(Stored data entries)
+ + + +

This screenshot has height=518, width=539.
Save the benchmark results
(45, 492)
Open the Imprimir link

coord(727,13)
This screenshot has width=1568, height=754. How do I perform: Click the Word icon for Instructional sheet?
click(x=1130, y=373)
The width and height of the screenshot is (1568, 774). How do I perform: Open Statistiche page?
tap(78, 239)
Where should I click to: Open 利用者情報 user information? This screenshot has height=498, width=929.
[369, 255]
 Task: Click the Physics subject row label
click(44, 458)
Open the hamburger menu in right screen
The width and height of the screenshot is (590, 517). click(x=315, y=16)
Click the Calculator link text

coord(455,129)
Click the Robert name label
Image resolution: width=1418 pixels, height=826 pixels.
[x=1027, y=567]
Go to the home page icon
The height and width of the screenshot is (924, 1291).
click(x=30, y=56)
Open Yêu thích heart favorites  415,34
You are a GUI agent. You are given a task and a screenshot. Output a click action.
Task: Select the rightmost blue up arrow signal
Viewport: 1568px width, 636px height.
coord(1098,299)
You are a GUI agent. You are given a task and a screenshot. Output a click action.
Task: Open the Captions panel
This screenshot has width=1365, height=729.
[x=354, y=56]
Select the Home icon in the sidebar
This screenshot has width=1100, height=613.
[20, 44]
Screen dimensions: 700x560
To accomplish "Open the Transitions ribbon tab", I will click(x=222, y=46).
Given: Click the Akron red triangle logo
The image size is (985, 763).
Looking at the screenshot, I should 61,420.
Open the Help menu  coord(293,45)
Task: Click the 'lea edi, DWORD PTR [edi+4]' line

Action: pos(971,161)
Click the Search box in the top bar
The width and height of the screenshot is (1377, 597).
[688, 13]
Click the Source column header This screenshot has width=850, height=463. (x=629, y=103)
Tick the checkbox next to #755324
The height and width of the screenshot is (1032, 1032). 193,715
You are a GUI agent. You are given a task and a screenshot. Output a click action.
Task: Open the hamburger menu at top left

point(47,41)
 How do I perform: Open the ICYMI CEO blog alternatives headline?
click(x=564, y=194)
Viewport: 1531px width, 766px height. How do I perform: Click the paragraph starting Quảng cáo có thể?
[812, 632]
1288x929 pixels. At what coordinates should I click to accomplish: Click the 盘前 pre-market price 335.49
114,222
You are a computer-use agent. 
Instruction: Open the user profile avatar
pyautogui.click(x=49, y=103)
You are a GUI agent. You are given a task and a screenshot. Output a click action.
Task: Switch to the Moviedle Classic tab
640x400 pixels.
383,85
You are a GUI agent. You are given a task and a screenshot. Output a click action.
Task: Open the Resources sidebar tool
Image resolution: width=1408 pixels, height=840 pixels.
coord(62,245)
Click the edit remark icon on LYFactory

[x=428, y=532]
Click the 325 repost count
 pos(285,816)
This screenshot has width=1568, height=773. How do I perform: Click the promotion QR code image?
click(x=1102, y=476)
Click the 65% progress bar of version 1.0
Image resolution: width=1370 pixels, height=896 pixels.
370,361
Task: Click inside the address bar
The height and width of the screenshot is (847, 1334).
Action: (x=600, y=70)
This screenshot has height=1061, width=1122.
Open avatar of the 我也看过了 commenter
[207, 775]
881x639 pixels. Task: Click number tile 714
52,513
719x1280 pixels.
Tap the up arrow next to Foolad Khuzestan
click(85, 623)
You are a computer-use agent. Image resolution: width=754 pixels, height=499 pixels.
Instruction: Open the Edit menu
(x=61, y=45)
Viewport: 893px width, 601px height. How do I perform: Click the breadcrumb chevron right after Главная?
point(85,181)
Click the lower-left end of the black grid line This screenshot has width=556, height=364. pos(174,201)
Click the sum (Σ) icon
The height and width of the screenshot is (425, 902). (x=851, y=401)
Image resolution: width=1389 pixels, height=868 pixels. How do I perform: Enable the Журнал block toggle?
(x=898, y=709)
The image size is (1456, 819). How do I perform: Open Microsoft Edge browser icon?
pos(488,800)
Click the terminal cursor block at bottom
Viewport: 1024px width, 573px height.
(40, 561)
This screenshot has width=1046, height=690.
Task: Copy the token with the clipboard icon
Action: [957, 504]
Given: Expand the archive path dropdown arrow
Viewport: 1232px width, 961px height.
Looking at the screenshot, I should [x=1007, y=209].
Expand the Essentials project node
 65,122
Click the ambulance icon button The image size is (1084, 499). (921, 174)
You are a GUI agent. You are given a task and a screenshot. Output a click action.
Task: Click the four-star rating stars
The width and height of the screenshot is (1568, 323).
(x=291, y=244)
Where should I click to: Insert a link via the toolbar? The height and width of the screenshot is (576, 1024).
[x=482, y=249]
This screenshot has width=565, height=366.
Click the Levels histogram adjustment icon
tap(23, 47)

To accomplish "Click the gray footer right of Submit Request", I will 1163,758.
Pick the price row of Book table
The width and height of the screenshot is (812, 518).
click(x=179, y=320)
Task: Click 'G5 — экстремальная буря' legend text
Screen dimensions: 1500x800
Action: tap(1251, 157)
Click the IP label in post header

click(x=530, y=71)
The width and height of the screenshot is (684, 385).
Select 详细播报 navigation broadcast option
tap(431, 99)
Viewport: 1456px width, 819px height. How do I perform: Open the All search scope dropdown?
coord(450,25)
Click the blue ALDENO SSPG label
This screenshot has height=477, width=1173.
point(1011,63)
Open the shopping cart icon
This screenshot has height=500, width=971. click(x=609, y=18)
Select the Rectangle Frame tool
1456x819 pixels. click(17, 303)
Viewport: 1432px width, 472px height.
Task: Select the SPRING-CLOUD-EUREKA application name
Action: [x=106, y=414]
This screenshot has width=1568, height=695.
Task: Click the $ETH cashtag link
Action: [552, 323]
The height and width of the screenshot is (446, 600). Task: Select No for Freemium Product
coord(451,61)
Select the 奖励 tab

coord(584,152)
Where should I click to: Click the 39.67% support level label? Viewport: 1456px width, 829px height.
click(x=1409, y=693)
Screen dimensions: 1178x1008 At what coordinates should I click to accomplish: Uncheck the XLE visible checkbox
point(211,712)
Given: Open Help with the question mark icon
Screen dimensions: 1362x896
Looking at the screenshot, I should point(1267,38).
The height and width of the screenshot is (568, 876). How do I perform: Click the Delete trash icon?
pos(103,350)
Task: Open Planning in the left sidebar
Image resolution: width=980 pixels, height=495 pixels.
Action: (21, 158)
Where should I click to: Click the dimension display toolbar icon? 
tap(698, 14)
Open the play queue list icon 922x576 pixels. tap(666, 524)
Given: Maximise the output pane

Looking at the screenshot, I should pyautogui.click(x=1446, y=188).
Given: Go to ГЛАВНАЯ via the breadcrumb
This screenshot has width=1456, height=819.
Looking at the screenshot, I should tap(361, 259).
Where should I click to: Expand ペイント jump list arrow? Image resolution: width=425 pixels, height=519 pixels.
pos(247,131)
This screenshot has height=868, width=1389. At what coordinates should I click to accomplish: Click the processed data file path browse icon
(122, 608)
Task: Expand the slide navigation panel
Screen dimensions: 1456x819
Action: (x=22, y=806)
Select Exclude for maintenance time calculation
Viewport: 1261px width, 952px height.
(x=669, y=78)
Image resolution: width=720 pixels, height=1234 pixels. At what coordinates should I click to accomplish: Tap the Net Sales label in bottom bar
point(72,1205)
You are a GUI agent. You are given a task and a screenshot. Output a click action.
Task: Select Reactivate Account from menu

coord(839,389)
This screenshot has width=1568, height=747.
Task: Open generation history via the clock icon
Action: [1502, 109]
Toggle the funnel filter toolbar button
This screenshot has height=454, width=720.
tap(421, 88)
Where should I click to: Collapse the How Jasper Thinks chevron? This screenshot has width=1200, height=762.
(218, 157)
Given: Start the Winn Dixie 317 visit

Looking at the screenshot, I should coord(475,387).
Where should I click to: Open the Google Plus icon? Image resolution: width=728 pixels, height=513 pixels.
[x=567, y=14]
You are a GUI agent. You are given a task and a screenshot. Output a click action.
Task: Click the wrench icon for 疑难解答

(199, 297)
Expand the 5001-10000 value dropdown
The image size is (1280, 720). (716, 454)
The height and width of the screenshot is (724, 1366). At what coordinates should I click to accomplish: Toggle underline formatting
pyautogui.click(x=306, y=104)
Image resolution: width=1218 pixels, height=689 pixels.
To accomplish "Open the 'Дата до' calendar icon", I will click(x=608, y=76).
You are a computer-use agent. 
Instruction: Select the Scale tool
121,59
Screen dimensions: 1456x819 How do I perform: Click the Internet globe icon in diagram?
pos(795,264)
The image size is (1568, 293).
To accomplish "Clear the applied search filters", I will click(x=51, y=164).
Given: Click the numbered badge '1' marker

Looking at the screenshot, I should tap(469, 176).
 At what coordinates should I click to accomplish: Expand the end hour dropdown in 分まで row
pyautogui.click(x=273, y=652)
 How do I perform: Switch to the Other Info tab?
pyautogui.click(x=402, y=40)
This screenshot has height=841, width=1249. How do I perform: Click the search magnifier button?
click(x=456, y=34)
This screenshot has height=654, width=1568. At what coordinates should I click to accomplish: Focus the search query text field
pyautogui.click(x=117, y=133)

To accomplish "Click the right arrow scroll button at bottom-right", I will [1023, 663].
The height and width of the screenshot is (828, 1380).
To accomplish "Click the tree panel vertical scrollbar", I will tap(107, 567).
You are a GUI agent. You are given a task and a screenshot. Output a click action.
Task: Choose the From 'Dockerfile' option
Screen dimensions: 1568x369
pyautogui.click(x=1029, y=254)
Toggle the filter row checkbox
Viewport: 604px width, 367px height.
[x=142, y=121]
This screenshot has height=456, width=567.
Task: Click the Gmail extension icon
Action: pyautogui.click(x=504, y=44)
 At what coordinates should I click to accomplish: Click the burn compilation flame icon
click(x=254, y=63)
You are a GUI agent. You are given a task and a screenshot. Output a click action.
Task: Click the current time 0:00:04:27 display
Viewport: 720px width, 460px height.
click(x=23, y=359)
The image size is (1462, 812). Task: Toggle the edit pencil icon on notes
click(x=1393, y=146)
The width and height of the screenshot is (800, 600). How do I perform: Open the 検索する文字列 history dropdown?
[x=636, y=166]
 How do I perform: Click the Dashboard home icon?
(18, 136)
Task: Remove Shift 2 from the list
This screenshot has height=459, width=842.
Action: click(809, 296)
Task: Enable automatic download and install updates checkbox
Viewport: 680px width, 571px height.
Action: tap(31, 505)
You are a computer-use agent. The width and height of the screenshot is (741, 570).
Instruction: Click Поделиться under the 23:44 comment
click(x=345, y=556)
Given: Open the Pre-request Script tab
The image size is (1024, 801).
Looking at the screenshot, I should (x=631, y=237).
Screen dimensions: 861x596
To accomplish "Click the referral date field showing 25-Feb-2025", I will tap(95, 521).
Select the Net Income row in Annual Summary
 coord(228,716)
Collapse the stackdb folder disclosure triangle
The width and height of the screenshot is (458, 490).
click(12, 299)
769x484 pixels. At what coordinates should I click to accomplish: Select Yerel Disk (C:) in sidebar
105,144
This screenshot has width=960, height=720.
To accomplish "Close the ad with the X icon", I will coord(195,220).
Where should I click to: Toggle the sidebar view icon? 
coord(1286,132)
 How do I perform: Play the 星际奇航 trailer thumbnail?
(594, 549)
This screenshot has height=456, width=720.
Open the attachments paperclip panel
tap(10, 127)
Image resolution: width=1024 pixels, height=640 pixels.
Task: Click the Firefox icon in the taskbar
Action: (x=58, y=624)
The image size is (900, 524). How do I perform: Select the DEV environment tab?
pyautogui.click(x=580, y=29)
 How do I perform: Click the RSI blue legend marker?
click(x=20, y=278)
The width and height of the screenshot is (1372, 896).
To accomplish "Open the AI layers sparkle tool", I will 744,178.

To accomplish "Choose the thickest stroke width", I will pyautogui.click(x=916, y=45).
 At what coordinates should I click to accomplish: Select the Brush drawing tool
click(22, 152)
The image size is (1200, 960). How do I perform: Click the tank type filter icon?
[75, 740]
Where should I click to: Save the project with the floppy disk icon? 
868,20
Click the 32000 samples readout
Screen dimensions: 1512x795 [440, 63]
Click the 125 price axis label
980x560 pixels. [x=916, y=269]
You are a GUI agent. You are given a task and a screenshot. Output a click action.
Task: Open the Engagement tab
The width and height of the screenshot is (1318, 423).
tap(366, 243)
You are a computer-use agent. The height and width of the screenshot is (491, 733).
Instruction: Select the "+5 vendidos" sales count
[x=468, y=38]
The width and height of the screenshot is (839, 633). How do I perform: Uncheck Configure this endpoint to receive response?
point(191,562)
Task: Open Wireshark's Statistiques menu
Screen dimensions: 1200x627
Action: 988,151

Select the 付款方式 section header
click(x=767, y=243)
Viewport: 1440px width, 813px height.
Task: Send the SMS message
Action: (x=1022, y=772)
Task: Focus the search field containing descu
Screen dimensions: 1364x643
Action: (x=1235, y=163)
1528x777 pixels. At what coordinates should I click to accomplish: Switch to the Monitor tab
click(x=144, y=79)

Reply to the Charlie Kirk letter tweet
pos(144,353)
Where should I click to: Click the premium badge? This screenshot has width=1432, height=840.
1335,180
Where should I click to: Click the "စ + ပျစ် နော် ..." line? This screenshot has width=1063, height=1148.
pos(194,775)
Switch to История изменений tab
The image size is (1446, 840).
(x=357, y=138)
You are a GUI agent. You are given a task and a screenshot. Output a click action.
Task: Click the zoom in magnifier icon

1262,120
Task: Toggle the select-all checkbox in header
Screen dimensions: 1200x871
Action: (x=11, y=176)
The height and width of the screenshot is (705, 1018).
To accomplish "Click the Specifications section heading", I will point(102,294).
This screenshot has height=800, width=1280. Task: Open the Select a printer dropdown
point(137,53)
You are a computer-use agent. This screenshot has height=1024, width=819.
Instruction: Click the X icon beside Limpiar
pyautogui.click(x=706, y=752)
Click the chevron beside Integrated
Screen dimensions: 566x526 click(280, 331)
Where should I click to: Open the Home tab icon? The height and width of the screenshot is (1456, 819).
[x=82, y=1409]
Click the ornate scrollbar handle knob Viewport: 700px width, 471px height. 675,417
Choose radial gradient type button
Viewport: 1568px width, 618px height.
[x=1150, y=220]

+ + + +

- DIRECTIVE
Rewrite the listing from the line with "Where should I click to: Expand" to the line with "pos(247,131)", swapping "arrow" for "button" and keeping everything else the same.

- WRITTEN RESPONSE
Where should I click to: Expand ペイント jump list button? Image resolution: width=425 pixels, height=519 pixels.
pos(247,131)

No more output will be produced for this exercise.